13年の月日が経とうとも、あの時の深紅の笑顔は昨日のことのように覚えていて。
一体なぜ、今この場に彼女がいないのだろうと、脳が理解することを拒絶する。
「嬢ちゃん達の世界では男を部屋に招くのは普通のことなのか?」
オーウェンが思い出したように笑った。
その言葉にはやや語弊があるのだけど、とも思ったがオーウェンが言わんとすることも、深紅が言わんとしたことも両方理解できるので、唯舞はうーんと言葉に悩む。

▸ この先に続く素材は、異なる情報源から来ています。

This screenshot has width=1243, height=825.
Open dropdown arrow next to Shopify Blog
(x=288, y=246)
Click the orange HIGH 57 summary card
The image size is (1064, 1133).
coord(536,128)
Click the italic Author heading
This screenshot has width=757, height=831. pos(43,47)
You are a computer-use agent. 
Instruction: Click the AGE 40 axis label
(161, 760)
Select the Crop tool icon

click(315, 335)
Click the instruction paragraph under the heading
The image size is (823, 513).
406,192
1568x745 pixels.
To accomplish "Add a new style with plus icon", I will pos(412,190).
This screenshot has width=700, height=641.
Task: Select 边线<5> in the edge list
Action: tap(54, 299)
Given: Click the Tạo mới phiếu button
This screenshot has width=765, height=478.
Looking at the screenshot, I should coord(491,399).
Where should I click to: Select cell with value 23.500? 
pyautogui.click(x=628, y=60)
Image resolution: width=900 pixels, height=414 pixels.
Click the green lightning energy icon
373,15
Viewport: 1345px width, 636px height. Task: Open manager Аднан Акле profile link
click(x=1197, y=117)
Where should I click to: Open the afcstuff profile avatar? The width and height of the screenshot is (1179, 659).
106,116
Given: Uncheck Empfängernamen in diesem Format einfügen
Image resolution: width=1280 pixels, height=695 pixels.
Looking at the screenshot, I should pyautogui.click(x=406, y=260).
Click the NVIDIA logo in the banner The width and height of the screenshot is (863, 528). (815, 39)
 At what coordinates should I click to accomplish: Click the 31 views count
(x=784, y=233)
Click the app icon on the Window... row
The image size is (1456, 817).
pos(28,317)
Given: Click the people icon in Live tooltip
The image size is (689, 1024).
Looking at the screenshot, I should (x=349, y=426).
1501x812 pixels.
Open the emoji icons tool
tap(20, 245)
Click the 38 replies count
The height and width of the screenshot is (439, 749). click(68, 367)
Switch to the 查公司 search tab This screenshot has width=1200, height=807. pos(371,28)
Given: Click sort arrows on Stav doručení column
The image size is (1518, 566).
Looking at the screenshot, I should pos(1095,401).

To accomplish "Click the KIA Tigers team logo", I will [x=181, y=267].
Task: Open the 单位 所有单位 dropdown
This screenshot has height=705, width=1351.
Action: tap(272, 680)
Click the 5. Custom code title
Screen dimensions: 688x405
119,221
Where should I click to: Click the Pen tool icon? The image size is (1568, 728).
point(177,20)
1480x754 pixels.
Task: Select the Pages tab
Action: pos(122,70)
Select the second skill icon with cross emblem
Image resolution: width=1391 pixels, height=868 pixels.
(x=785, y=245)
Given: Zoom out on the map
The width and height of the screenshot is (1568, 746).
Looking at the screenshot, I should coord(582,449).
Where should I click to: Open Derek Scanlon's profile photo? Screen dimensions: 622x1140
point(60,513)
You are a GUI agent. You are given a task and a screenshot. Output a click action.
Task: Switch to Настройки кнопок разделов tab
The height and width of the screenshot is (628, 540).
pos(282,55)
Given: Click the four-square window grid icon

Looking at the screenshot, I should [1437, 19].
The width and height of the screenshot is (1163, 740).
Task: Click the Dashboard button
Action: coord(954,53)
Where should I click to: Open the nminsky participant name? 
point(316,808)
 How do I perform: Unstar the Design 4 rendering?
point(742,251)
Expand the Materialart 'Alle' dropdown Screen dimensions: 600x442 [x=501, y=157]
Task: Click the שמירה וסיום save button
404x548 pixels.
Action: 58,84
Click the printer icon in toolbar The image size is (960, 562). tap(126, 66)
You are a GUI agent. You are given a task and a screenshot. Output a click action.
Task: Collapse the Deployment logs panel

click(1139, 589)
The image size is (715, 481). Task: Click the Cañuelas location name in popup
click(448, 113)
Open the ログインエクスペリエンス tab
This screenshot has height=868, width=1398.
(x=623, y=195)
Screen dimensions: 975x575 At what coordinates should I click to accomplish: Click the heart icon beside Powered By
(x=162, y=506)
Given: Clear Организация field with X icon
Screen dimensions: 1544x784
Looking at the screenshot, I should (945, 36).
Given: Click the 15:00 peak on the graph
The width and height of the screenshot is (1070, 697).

「招く、というか深紅さんは仲のいい友達を部屋に呼ぶっていう感覚だったと思うんですけど」
「…………俺ら男だぞ?」
「多人数だしそこまで意識してなかったんじゃないかなぁ。普通に男友達ですよね」
「男、友達」
「はい。意識してたらさすがに恥ずかしいので逆に呼ばないと思いますけど」
「…………そうか。だからお前は平然と俺を自分から部屋に入れたのか」
「えぇ? いつですか? この前は、違う……あ、ミーアさんとショッピングに行った時です? え、でも……あれってただ荷物を運んで下さっただけですよね?」
ふいにアヤセに言われて唯舞は記憶を辿る。
確かに一ヶ月ほど前にアヤセに買い物バッグを部屋の中まで運んでもらったことがあった。
だがその時は、相手は荷物を持っているのだからドアを開けてどうぞと入室を促しただけで、それは至って普通のことじゃないのかと首を傾げれば、男性陣が深く、深く、ため息をつく。
諭すようにカイリが唯舞の目を真っすぐに見つめてきた。
「あのねイブちゃん。この世界では異性を自ら部屋に招くということは相手に好意を伝えていると言っても過言ではないの」
「こうい?」
「好きってこと」
「……え? でも、荷物を運んでもらっただけ……」
「荷物でもなんでも。普通はドアの前で受け取って部屋には入れないのよ。部屋というのはプライベートな空間だから」
「…………え?」
何たることだろう。
あの時の唯舞に他意はなかったのだが、アヤセからすれば自分は彼に気があると思われていたのだろうか。なんとも衝撃で目玉が落っこちそうだ。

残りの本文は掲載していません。